--- Aim of the exercise ---
Copy the stretch of items from the start through the line containing "Click the like", reproducing each line verbatim.

────────────────────

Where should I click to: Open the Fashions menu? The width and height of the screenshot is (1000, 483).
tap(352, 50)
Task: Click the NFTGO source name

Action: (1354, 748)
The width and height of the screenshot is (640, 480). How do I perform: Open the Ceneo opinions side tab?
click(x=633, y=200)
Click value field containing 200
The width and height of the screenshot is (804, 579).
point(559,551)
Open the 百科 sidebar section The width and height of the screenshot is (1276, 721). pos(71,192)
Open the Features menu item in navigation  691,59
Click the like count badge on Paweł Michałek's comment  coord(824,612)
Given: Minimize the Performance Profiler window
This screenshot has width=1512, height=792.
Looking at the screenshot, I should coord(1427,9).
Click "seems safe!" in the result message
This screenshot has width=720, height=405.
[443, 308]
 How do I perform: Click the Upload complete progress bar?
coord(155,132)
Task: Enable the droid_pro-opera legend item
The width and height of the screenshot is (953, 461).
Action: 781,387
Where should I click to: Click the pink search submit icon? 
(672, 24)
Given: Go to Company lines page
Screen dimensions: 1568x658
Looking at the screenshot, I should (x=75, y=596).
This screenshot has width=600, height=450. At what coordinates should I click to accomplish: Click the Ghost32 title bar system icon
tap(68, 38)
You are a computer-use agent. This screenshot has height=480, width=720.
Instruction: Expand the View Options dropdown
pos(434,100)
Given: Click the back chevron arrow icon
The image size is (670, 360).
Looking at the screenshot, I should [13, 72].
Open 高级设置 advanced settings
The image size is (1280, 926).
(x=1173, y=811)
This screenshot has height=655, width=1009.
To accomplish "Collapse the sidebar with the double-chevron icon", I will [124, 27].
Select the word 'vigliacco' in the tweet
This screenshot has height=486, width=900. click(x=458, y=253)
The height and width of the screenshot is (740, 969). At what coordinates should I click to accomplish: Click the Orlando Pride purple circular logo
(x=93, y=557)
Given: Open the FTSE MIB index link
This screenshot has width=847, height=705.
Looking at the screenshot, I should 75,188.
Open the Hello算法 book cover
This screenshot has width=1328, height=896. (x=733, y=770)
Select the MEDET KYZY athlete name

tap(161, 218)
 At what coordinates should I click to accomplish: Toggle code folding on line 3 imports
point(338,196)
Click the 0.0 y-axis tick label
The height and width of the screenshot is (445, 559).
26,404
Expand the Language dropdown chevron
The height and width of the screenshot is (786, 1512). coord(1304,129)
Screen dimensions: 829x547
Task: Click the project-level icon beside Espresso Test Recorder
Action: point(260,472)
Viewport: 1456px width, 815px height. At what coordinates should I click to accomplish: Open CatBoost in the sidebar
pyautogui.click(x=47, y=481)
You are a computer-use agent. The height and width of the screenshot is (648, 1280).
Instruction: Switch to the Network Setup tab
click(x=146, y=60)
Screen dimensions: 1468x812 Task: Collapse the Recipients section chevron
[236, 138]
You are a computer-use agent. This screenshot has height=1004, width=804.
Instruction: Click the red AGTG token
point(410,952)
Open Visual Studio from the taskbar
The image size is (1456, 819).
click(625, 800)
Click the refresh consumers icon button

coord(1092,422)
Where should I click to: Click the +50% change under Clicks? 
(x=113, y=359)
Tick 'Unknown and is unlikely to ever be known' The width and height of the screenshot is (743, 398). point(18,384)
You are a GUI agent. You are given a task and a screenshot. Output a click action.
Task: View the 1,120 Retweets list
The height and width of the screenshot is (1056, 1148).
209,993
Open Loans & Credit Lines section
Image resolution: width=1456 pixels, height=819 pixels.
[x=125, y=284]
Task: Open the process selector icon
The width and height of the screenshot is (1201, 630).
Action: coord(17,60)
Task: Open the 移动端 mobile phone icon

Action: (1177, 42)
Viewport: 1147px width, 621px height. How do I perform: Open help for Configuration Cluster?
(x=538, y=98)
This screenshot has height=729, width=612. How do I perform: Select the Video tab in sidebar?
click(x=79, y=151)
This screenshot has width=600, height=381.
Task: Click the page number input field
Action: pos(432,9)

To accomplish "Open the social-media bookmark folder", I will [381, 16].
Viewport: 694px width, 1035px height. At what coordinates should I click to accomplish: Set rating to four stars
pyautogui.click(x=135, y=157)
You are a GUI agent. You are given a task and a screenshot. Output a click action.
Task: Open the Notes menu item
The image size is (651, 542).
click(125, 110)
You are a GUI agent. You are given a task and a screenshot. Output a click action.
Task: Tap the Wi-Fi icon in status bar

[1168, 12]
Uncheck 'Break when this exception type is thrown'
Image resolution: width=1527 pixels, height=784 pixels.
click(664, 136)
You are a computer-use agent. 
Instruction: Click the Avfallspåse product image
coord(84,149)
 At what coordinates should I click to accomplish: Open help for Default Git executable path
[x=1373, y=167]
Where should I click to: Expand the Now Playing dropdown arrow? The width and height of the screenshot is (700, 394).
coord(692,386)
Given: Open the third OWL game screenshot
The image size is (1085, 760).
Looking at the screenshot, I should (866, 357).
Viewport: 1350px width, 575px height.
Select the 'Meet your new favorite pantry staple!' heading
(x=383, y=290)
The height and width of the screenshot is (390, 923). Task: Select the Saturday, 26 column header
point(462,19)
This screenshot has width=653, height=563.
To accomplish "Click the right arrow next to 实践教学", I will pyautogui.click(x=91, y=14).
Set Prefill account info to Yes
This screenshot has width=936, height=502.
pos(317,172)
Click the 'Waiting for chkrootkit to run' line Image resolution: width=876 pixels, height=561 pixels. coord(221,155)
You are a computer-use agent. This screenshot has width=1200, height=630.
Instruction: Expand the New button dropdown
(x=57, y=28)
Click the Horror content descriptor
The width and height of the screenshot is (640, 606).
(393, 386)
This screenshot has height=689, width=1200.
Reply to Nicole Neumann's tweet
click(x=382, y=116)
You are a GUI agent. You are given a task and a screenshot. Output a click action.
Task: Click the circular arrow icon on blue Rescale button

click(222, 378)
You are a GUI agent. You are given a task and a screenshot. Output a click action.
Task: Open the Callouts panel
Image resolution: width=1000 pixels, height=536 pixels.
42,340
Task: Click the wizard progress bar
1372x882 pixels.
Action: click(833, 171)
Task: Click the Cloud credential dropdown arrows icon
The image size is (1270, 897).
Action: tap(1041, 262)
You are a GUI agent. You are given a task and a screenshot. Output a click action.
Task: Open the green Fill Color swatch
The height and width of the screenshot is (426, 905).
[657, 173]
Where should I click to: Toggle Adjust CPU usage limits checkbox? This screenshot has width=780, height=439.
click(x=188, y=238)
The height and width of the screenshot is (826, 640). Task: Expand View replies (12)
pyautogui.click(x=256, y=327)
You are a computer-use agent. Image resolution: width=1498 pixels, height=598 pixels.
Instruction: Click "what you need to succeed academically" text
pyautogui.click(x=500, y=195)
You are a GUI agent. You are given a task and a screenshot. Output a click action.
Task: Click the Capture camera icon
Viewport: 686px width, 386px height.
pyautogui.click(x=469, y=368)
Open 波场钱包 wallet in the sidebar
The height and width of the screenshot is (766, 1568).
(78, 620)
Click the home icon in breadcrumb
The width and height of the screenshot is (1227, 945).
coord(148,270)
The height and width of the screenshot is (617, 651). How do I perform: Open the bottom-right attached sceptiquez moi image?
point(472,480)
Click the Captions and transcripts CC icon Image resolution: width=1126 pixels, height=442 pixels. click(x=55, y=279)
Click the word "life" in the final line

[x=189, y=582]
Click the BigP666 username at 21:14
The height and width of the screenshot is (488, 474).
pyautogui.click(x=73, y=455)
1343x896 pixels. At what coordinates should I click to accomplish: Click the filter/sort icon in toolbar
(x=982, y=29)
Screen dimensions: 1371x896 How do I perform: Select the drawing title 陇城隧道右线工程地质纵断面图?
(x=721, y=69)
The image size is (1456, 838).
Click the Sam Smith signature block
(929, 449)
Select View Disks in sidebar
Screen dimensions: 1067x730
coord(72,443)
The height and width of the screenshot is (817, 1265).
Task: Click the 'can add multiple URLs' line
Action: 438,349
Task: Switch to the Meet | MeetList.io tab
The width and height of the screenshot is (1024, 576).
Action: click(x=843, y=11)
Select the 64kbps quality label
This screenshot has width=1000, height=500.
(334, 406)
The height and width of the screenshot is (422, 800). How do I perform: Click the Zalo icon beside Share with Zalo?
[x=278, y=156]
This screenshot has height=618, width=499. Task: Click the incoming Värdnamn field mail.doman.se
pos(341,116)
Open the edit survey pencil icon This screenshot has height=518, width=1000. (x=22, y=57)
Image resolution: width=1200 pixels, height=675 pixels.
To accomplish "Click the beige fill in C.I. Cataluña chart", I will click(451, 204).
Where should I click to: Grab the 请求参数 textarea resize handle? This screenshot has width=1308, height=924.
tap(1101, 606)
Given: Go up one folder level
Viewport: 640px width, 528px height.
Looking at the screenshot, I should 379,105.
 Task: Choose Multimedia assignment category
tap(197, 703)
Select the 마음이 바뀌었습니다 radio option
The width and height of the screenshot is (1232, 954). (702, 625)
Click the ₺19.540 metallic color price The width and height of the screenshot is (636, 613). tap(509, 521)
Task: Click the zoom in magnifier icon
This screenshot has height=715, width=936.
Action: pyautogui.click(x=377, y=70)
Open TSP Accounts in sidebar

────────────────────

--- Final result ---
Where should I click to: Open the Fashions menu? The width and height of the screenshot is (1000, 483).
tap(352, 50)
Task: Click the NFTGO source name

Action: (1354, 748)
The width and height of the screenshot is (640, 480). How do I perform: Open the Ceneo opinions side tab?
click(x=633, y=200)
Click value field containing 200
The width and height of the screenshot is (804, 579).
point(559,551)
Open the 百科 sidebar section The width and height of the screenshot is (1276, 721). pos(71,192)
Open the Features menu item in navigation  691,59
Click the like count badge on Paweł Michałek's comment  coord(824,612)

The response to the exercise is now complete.